• **Work item**
Please output only the lines running from the one that contains "Set time range to 7D" through the last line of the data below, exactly as they stand, with no pictures.

Dataset entries
☆ ☆ ☆ ☆ ☆ ☆ ☆

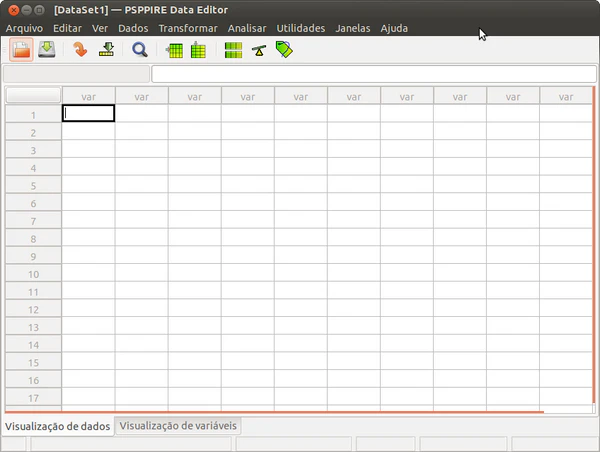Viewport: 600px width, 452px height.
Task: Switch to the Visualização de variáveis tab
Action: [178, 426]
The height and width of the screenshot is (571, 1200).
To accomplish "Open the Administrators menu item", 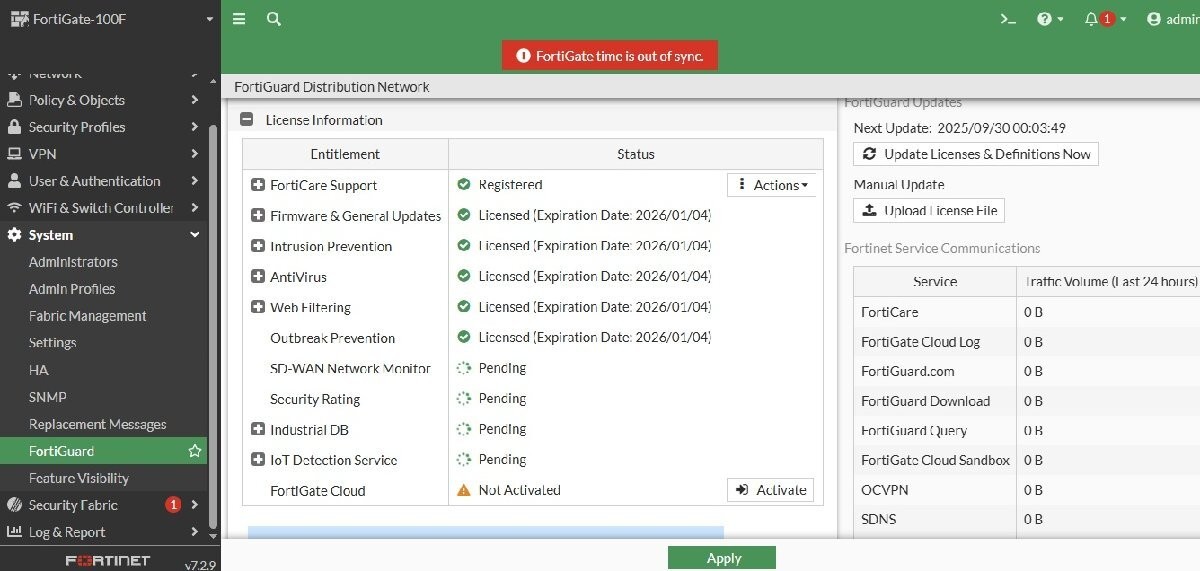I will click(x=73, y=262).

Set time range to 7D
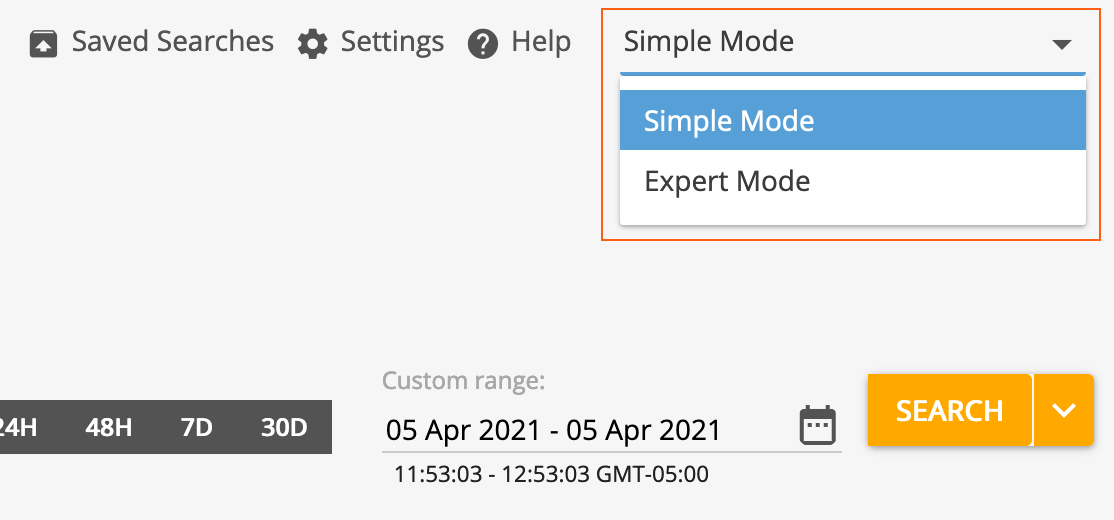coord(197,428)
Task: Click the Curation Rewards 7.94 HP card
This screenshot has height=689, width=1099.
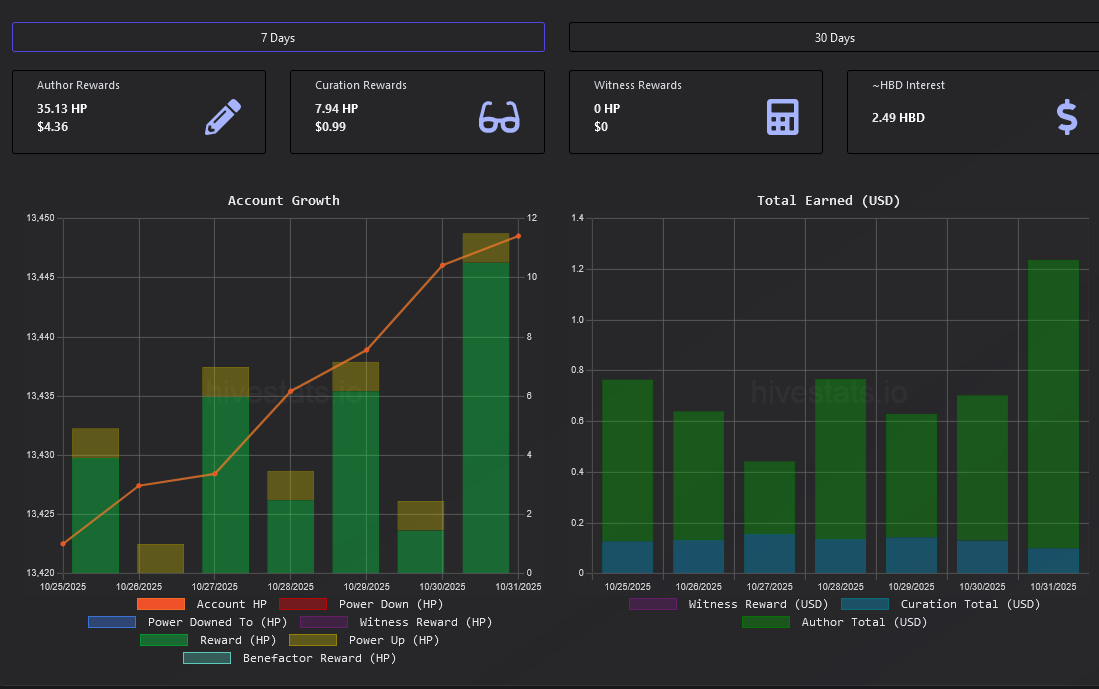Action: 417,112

☆ ☆ ☆ ☆ ☆ ☆ ☆

• **Expected output**
Set time range to 7D
coord(197,428)
Task: Click the Curation Rewards 7.94 HP card
This screenshot has height=689, width=1099.
Action: 417,112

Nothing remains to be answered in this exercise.